** EXERCISE **
Find the word "computer" in the material below and gather every line that contains it.

** SOURCE MATERIAL **

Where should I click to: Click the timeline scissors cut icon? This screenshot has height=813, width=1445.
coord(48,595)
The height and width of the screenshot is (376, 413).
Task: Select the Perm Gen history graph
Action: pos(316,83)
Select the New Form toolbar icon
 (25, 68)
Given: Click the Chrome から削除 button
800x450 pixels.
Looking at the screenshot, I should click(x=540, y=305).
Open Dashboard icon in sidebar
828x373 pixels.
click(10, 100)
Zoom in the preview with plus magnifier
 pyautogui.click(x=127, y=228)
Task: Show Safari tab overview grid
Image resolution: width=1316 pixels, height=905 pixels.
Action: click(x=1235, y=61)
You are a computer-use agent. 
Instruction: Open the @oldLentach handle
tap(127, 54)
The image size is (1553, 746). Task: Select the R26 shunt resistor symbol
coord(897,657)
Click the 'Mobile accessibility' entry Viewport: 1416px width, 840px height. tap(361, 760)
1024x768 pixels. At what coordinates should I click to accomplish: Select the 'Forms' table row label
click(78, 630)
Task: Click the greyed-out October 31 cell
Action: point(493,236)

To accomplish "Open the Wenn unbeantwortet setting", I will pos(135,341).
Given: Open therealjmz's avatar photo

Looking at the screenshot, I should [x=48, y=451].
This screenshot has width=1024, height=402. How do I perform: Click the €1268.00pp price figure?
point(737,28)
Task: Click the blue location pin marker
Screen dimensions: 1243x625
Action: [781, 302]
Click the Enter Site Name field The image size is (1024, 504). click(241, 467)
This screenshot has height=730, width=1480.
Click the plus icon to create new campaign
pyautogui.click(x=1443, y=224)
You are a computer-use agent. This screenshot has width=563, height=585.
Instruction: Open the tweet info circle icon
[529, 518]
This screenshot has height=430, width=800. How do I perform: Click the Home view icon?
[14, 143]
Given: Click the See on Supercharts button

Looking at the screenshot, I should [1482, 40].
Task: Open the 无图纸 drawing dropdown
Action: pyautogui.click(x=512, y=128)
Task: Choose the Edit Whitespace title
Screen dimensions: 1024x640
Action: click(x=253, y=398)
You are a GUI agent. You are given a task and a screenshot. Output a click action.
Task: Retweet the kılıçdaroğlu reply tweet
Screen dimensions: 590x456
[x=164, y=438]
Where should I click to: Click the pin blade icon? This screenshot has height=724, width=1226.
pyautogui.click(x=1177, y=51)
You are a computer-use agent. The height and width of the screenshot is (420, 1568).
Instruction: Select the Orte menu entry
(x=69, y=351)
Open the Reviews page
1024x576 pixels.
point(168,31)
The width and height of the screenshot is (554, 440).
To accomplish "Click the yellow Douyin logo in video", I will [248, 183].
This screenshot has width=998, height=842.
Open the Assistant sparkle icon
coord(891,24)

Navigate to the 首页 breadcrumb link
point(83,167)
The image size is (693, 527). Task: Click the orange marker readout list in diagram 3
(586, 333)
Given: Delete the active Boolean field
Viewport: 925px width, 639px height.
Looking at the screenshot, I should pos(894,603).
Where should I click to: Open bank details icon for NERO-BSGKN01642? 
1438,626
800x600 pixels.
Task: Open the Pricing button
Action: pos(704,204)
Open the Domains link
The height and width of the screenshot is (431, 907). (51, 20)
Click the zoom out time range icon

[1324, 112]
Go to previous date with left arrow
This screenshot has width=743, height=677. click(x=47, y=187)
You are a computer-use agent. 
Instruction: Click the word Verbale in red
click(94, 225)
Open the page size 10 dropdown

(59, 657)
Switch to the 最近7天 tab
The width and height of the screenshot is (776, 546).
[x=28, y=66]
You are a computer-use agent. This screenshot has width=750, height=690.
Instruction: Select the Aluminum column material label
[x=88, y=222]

** COMPLETED TASK **
You are a computer-use agent. 
You are a computer-use agent. This screenshot has width=563, height=585.
You are a computer-use agent. The height and width of the screenshot is (420, 1568).
You are a computer-use agent. 
You are a computer-use agent. This screenshot has width=750, height=690.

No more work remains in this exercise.